Oral Presentation Session
Reviewed by: Society for Medical Anthropology
Of interest to: Practicing and Applied Anthropologists, Teachers of Anthropology in Community Colleges, Students, Those Involved in Mentoring Activities
Primary Theme: Health
Secondary Theme: Technology
A daily tablespoon of corn starch, a low protein diet, carnitine supplements, Omega 3 fish oil pills, a biologic enzyme replacement therapy that costs $500,000 per year: what links these different substances and practices is that they are all treatments for rare genetic metabolic disease. The conditions that get labeled ‘rare’ or ‘orphan’ constitute a diverse and growing group of up to 8000 genetic conditions that are chronic, disabling, and sometimes fatal. Biomedical care practices in rare disease have been substantially altered in recent years—from a clinical practice of testing and tinkering with different dosages of vitamins and therapeutic diets to one that also includes prescribing and monitoring the use of controversial expensive therapies. Newborn genetic screening programs facilitate earlier treatment of the afflicted, but they equally raise new ethical questions and introduce new inequalities in terms of access and money.
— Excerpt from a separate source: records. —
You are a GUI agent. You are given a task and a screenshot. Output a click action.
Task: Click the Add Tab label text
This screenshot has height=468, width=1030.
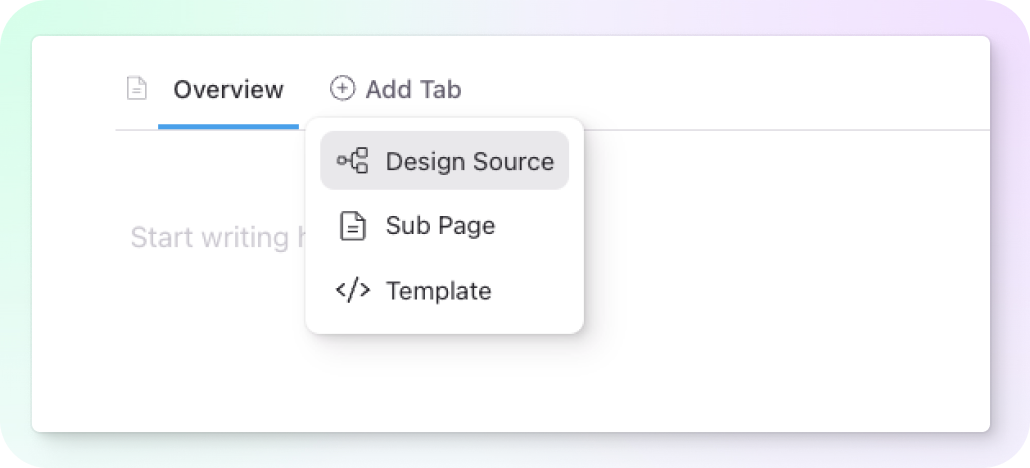point(413,89)
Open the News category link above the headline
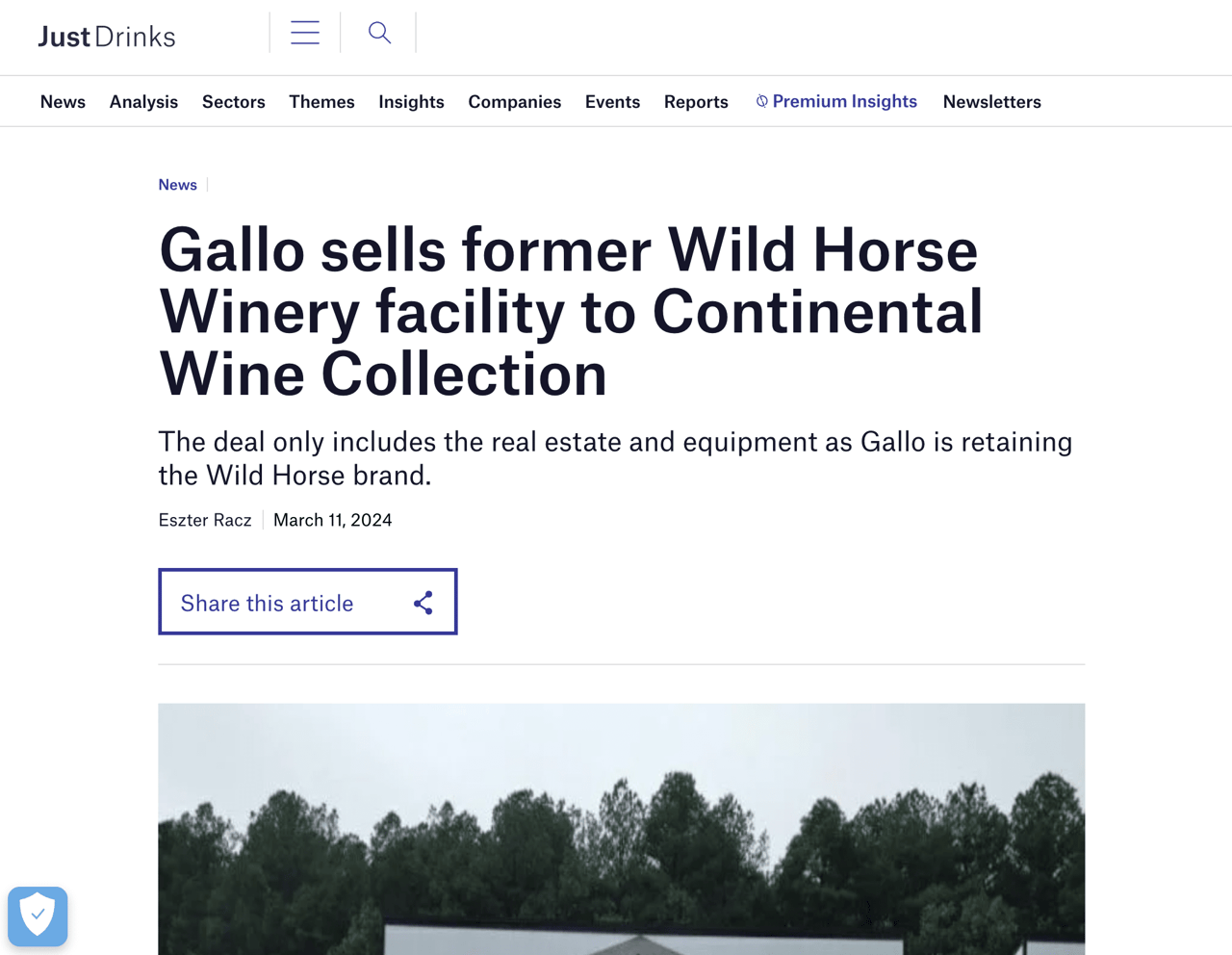The height and width of the screenshot is (955, 1232). [177, 184]
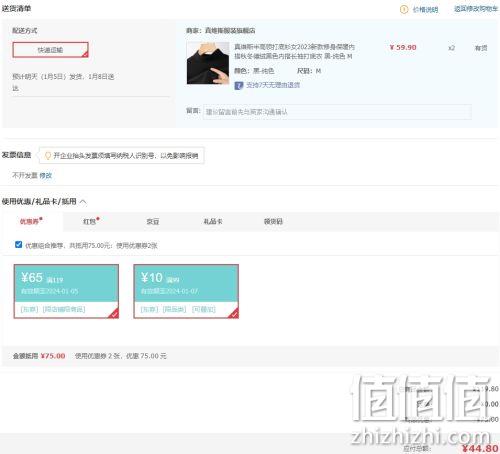The image size is (500, 454).
Task: Click the price explanation info icon
Action: click(x=404, y=9)
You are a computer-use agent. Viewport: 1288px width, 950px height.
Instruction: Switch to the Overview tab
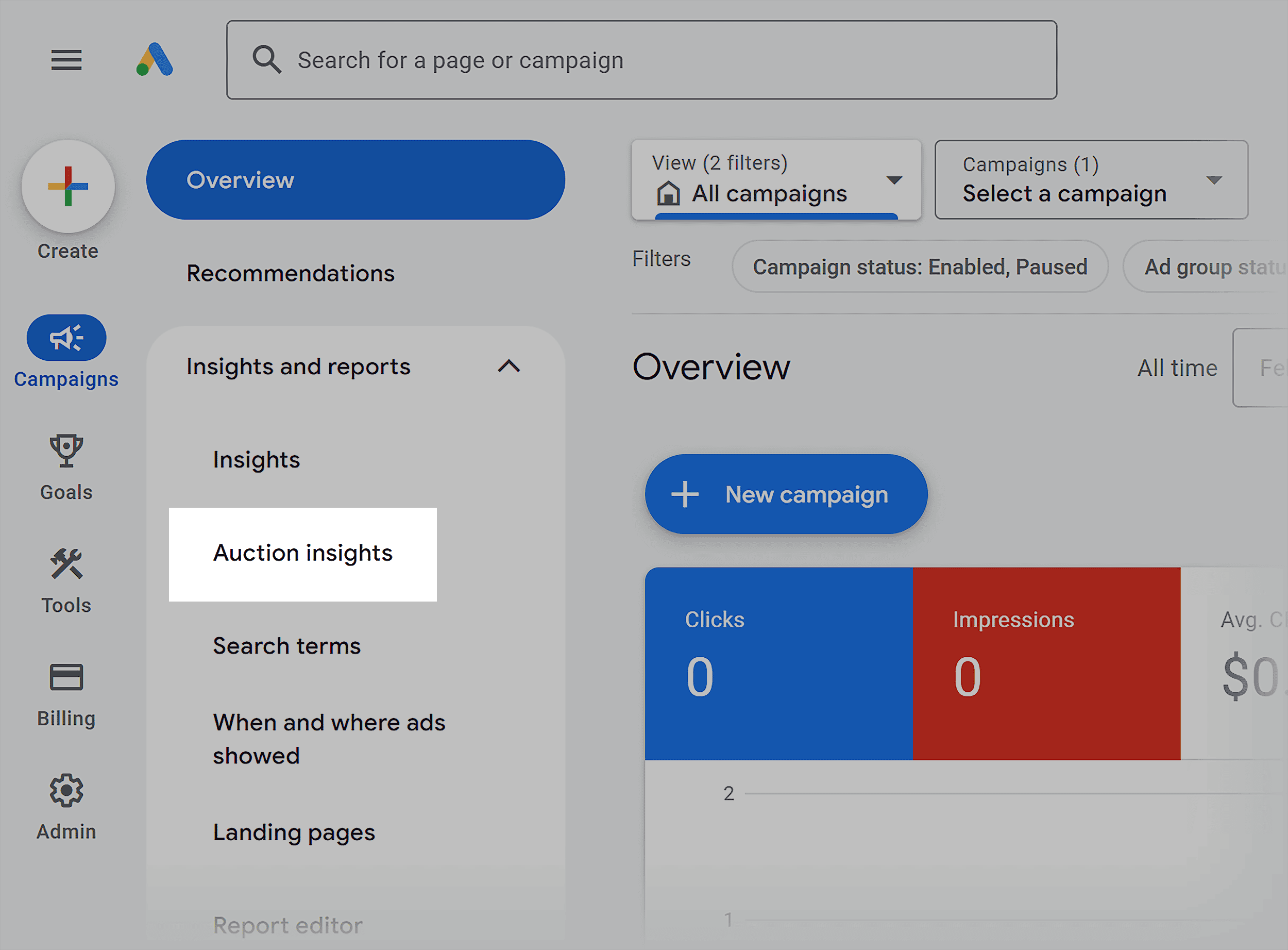click(x=355, y=179)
In all contexts, patients and their families grapple with being ‘rare,’ particularly as these interventions and technologies open new moral frames for cultural projects of belonging and care.
In connection with conversations carried out during the panel “What Does it Mean to ‘Care for Rare’? Anthropological Interventions and Imagination in Rare Disease.( Part 1),” this panel attends to therapeutic narratives of rarity. Drawing from ethnographic research with patients suffering from metabolic rare diseases (such as LCHADD and MCADD) in Finland, New Zealand, and Poland as well as rare genetic diseases (such as cystic fibrosis and Turner Syndrome) in Poland and the U.S., their families, and healthcare professionals, the panelists analyze care practices employed in the field of rare diseases. Specifically, against the background ontological, phenomenological, epistemological, and care ethics scholarship they examine two issues. First, they attend to patients’ engagement and lives with medical biotechnologies (such as mechanical circulatory support, lung transplant, and feeding tubes). Second, they look at the ever-changing and negotiated intersection of normalcy and rarity and ask how they are enacted through bodily practices.